■ Input records
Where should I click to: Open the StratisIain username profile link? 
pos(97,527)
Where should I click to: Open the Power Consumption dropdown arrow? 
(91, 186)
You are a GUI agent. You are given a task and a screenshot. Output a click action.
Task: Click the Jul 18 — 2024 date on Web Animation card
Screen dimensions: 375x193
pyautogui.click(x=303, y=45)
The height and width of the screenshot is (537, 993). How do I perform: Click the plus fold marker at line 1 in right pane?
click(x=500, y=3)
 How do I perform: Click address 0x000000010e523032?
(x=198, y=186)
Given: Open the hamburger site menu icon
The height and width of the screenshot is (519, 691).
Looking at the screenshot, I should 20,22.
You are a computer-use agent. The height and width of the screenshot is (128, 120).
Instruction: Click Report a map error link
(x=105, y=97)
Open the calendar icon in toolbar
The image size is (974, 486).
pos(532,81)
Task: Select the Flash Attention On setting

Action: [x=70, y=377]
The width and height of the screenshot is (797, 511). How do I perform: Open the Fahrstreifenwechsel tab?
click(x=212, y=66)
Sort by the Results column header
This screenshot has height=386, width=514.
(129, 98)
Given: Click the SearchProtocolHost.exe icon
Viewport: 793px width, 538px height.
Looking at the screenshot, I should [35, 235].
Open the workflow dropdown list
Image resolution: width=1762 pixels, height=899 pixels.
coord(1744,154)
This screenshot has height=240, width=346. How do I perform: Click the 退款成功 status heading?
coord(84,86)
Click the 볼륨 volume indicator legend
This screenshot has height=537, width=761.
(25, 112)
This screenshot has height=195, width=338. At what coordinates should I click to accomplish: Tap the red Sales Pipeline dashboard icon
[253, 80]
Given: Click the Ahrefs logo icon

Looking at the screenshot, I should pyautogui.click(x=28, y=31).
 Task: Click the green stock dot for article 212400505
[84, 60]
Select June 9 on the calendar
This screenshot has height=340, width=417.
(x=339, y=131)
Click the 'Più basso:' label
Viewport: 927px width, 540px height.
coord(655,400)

■ What needs to be done
Within the material above, find every line containing the word "agent" and copy it.

■ Final answer
You are a GUI agent. You are given a task and a screenshot. Output a click action.
You are a computer-use agent. The height and width of the screenshot is (128, 120).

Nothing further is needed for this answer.